Source excerpt:
--*--

# BCY "X" string material?



## dwagoner (Sep 27, 2007)

making another set with it now. it does have a lil diff feel to it than regular 8190, guess that small amount of vectran just changes feel. dont think speeds are gonna be any diff than 452x and 8190 since they are so close to each other. dont think people actually ever do a complete true speed comparison. in my opinion you have to use exact same colors, measure bundle to be exact size, and also weight the string in grains and have all that equal along with length to alteals 1/32 to do a true speed comparison.


----------



## Hoytalpha35 (Apr 5, 2011)

Deezlin do you have any in stock for sale?


----------



## dwagoner (Sep 27, 2007)

bcy isnt selling it yet. just samples


----------



## edthearcher (Nov 2, 2002)

just got my free sample from BCY yesterday. black haven got around to making a string with it yet


----------



## fasteddie2488 (May 8, 2009)

Just got mine today. working extra hard now to get caught up so I can play with this tonight


----------



## bluerocker (Dec 24, 2009)

Yep received my sample today,, Deezlin what strand count did you use? It seems fatter to me than 8190??


----------



## R.Hunt1 (Oct 1, 2012)

Well I just had a set built for my Knightmare, haven't had time to try it out yet but ill let you all know how it feels after I spend a little time with it.

--*--

Problem:
Answer these questions about the forum thread above on BCY "X" string:
1. What does dwagoner say BCY is offering instead of selling the string?
2. What color was the free sample edthearcher received?
3. For which bow did R.Hunt1 have a set built?

Recorded data:
--*--

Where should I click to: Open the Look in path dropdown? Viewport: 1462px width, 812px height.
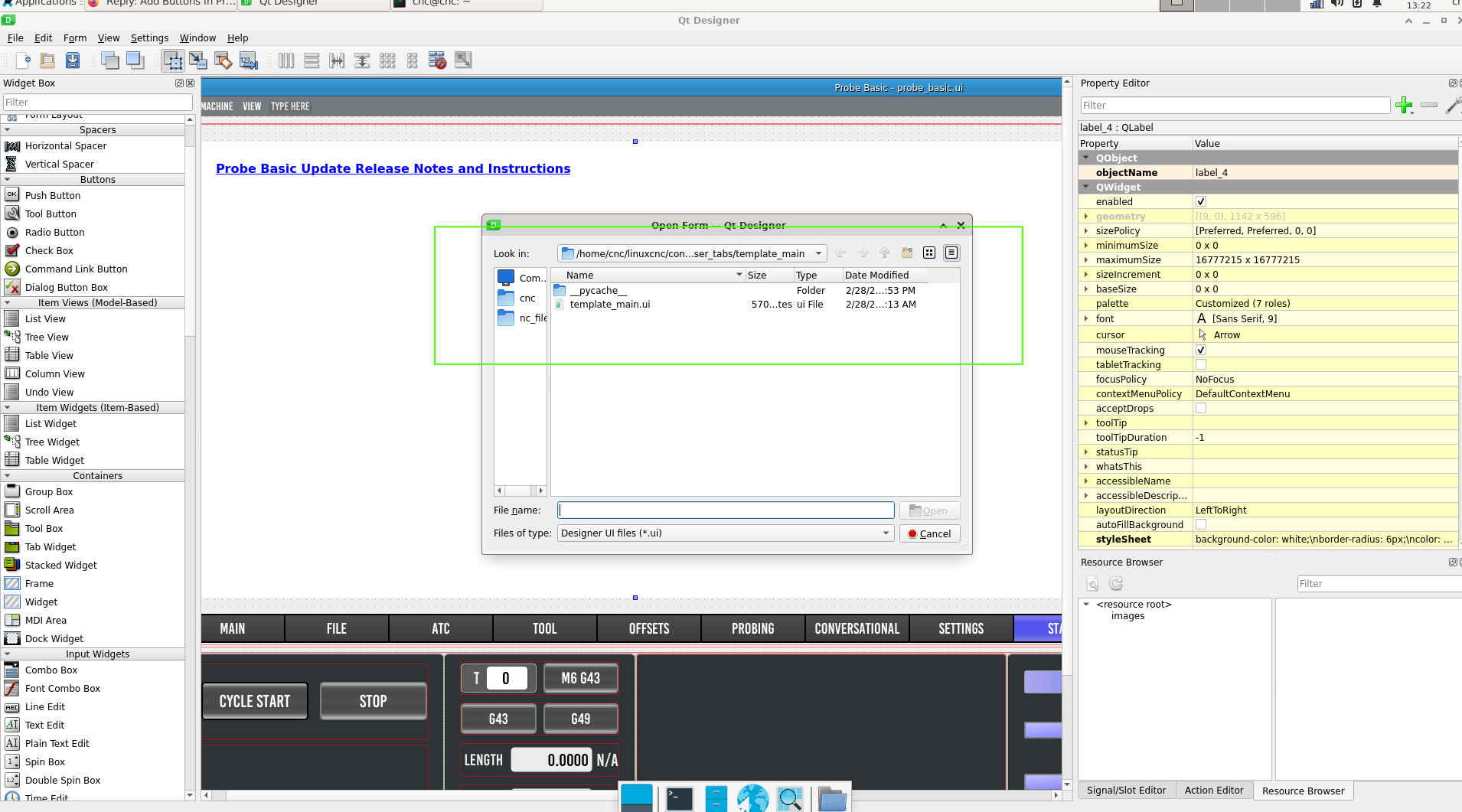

--*--

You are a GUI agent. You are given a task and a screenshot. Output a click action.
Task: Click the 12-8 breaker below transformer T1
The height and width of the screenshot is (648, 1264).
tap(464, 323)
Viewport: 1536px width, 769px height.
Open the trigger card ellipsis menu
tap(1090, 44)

--*--

Task result:
1. Samples only.
2. Black.
3. Knightmare.